**Provided records:**
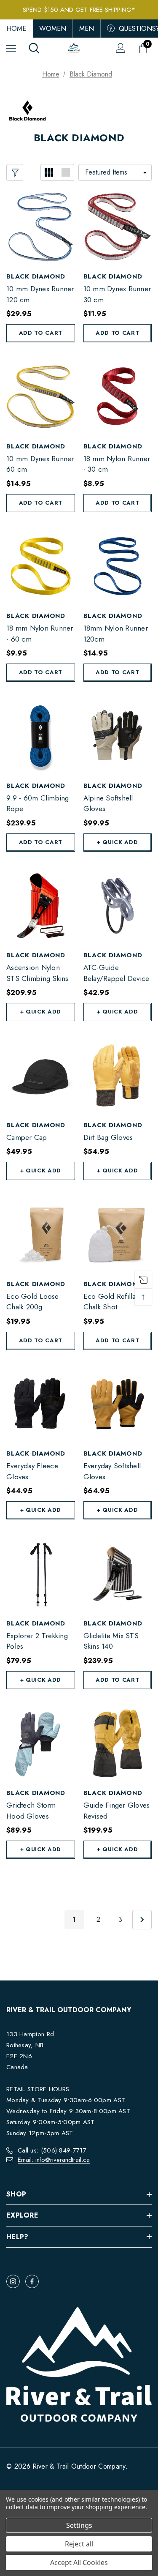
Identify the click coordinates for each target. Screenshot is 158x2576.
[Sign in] (121, 48)
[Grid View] (48, 172)
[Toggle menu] (11, 48)
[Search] (34, 48)
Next (142, 1919)
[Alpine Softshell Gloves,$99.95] (117, 736)
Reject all (79, 2544)
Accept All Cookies (79, 2562)
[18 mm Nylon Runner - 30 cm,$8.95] (117, 396)
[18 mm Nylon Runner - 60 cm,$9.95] (40, 566)
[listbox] (115, 172)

**Requirement:** From the first line to the last, output the data exactly, without the pictures.

**Result:**
Identify the click coordinates for each target. Screenshot is 158x2576.
[Sign in] (121, 48)
[Grid View] (48, 172)
[Toggle menu] (11, 48)
[Search] (34, 48)
Next (142, 1919)
[Alpine Softshell Gloves,$99.95] (117, 736)
Reject all (79, 2544)
Accept All Cookies (79, 2562)
[18 mm Nylon Runner - 30 cm,$8.95] (117, 396)
[18 mm Nylon Runner - 60 cm,$9.95] (40, 566)
[listbox] (115, 172)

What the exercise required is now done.